**Stored data:**
>>>>>
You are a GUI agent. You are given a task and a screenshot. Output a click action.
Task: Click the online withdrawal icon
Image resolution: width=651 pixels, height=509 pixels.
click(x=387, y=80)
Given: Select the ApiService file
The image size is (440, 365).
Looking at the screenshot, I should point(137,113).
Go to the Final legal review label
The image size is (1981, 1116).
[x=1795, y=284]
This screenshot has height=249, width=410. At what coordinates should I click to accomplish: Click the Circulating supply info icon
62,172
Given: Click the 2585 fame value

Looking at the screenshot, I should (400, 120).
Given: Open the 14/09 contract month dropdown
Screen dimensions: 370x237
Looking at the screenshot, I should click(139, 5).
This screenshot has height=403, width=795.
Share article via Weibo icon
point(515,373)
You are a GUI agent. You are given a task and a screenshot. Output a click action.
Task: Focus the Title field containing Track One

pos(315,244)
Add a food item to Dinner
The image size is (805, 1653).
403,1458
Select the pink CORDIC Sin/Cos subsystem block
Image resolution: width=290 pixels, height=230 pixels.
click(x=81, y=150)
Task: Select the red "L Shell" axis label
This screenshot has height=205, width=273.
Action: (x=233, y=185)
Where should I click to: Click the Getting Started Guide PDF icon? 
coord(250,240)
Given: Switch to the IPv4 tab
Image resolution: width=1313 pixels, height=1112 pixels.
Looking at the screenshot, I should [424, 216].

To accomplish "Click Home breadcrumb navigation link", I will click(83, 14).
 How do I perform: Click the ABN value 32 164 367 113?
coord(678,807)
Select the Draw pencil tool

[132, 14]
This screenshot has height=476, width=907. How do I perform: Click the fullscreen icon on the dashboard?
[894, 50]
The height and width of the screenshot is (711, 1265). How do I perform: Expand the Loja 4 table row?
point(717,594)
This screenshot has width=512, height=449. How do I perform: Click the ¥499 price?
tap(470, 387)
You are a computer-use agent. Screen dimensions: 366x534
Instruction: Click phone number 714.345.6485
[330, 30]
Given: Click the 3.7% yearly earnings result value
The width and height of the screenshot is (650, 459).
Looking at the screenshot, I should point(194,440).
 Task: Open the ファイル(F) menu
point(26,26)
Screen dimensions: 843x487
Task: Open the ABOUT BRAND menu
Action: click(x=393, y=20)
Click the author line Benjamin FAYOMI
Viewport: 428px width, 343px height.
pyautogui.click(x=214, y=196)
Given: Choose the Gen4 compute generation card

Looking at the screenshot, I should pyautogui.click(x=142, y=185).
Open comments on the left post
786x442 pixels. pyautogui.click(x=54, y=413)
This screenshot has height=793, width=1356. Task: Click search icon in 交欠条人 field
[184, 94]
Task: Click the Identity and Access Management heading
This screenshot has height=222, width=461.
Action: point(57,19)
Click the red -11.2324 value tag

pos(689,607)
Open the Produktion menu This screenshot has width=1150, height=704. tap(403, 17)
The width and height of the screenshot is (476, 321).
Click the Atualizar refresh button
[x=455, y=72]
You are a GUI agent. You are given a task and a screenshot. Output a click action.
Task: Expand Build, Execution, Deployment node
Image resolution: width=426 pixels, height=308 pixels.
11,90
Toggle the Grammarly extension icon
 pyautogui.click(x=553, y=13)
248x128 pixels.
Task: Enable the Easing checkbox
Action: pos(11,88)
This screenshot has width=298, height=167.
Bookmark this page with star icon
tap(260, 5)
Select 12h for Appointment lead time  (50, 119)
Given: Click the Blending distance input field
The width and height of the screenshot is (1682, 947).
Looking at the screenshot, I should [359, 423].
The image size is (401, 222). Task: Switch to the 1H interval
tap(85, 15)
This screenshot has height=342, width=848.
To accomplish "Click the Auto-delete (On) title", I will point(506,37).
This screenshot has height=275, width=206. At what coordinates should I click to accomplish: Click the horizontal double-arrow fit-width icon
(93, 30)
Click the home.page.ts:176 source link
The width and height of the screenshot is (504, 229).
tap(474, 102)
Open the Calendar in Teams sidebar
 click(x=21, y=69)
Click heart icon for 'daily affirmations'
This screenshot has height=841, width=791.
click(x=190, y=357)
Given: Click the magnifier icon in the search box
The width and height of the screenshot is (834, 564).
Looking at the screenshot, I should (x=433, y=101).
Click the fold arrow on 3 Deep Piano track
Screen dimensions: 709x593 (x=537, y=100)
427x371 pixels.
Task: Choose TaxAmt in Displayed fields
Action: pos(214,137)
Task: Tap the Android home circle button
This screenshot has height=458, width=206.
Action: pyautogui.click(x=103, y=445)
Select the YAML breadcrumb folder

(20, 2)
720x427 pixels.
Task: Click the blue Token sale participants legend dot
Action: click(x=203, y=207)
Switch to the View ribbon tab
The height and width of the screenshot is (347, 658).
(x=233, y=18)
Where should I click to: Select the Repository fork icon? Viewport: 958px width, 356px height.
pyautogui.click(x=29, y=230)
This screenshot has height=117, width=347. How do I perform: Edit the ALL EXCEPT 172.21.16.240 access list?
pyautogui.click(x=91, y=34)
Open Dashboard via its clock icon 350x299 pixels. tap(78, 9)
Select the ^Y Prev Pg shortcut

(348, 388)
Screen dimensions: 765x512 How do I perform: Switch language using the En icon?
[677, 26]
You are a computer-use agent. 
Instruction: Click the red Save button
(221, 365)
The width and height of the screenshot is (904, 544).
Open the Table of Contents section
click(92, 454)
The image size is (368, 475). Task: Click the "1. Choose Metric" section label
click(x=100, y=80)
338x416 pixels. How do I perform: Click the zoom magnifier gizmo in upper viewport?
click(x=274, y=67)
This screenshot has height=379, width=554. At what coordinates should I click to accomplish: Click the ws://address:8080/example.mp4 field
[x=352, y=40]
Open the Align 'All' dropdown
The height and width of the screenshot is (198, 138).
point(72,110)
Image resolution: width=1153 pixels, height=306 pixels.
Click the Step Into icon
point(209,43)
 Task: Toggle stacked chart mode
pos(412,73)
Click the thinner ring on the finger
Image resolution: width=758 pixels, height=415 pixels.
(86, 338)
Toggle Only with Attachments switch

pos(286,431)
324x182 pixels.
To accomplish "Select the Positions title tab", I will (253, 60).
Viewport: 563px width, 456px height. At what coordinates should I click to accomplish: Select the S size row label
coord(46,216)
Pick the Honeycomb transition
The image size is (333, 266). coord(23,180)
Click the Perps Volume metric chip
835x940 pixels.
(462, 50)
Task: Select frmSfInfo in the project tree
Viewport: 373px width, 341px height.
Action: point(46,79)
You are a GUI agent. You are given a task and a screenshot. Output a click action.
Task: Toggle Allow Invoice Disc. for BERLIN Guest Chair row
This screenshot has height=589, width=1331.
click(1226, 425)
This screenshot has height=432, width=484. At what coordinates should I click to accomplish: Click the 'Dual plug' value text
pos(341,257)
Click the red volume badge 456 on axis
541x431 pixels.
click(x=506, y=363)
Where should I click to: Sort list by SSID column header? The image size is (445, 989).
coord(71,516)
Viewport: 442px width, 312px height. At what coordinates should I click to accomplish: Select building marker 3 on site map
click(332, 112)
<<<<<
**Task directions:** Find each line above that contains "computer", and copy those lines.

**Response to this exercise:**
You are a computer-use agent. Screen dimensions: 366x534
You are a computer-use agent. 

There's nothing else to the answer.